We’ve been seeing, dating, hanging out whatever the F you want to call it for a couple of months now. I had to get him back on track a few times which should have been a sign for me from the start.  BUT I was becoming emotionally attached to him even though my conscience knew something seemed fishy.  He takes me out for my birthday before hand because he says he won’t be around my actual birthday weekend. VERY SWEET and quite unexpected I thought. So we had a great night and I left the next day unsure when I would see him again. 

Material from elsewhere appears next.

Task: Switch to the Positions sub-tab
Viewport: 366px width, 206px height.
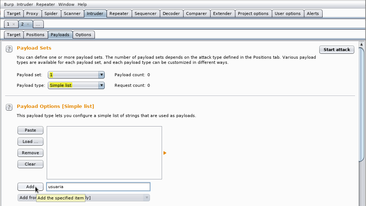Action: click(35, 35)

A few days later, I’m slacking at work and viewing his page for his gigs. BTW he’s a DJ. I see he has an event planned for the week that he told me he’d be in Florida. I was thinking hmmmm that doesn’t make sense. Soooo being a female, I did my investigating and totally caught him lying to me about being away when he was sleeping in his place every night since with GOD KNOWS who else!!

Mind you, he asked me if I was dating or sleeping with others and I said yes. So why did he feel that he couldn’t tell me the same??? He wanted to have his cake and eat it too but his pea brain thought it would make more sense to LIE to me for 2 weeks then just tell me he was giving his lovin’ to another. 

Well I reeled him in and totally blew up his spot. I told him I was too good for him and to lose my number. I was so proud of myself because if this was 5 years ago, I probably would have forgiven him cause I “liked” him and felt he would realize how fabulous I was!!!  

Yea he’s a fool but karma is a BITCH and will bite him in the ass I’m sure….

BTW, just because I have some meat on my bones DOES NOT mean I want to date a guy that looks like Fat Joe!!! I’m just not attracted to men that waddle when they walk….SORRY!!!!! 

 

So my birthday is coming up in a few days and I’m slowly getting closer to the big 3-0. I recently met up with an old guy friend who, at the time when we first started hanging out, I was extremely into. I mean I was so desperate for a relationship with this guy that when he would try to have a regular conversation with me, I just wanted to be intimate with him because I thought that if I was, he would be my boyfriend.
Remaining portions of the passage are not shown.